Top of PROVIDED INFORMATION

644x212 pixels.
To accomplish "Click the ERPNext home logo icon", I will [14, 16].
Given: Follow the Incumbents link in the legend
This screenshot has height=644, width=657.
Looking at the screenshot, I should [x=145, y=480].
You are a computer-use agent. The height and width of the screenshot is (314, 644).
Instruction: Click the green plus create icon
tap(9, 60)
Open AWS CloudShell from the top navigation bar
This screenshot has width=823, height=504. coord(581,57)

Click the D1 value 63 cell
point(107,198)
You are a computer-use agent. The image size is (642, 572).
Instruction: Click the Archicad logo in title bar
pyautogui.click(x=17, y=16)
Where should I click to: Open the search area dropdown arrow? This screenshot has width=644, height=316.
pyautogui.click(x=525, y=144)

Bottom of PROVIDED INFORMATION
Top of PROVIDED INFORMATION

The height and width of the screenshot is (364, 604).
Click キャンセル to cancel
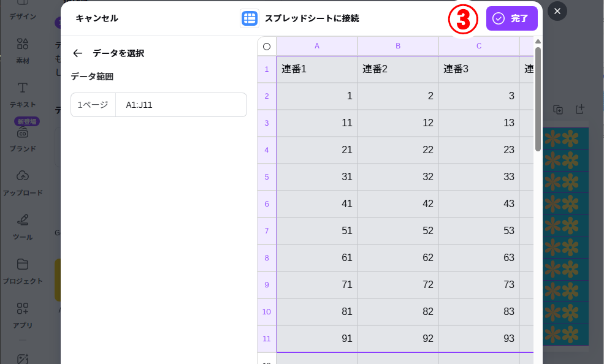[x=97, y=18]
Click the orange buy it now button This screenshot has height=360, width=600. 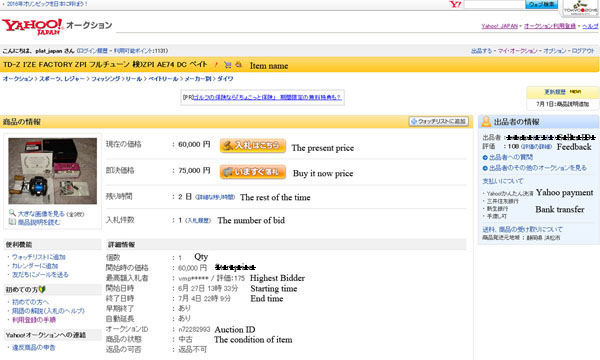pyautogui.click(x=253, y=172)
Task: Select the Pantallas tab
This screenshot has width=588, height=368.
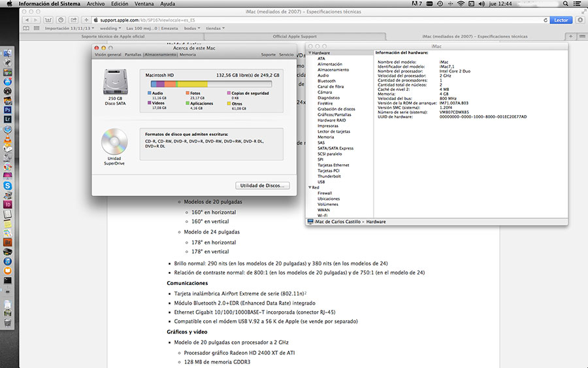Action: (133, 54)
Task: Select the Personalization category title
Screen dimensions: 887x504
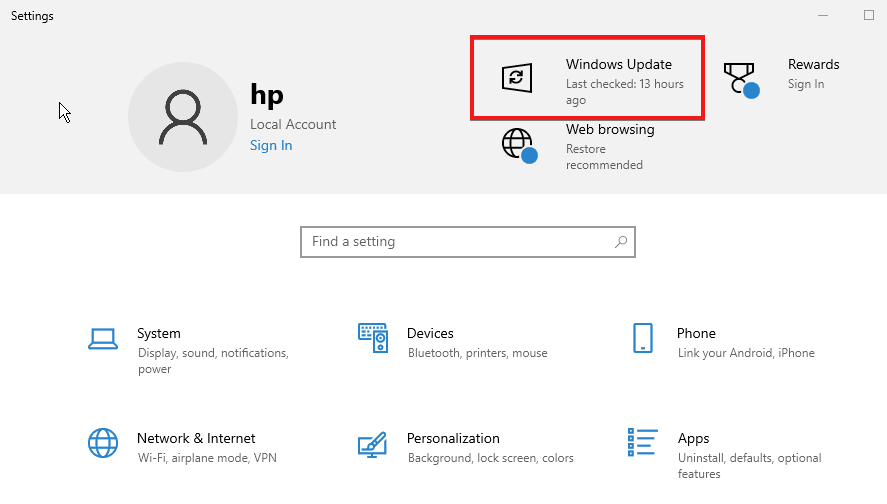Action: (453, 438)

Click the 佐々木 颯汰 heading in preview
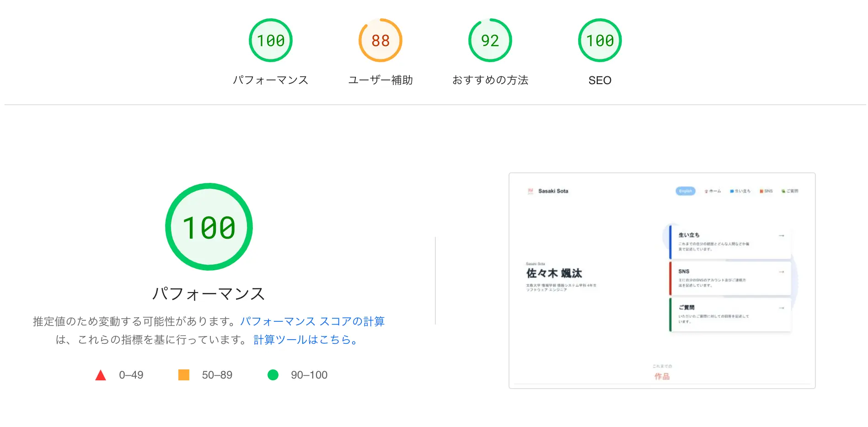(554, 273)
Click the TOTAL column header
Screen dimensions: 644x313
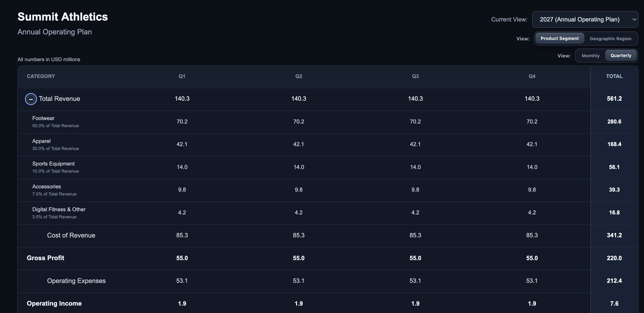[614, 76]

Bottom of PROVIDED INFORMATION

EXERCISE AIM — Every line above that holds the string "Select" counts once. State how many such lines there are, as a number alone.

SOLUTION TO THIS PROBLEM — 2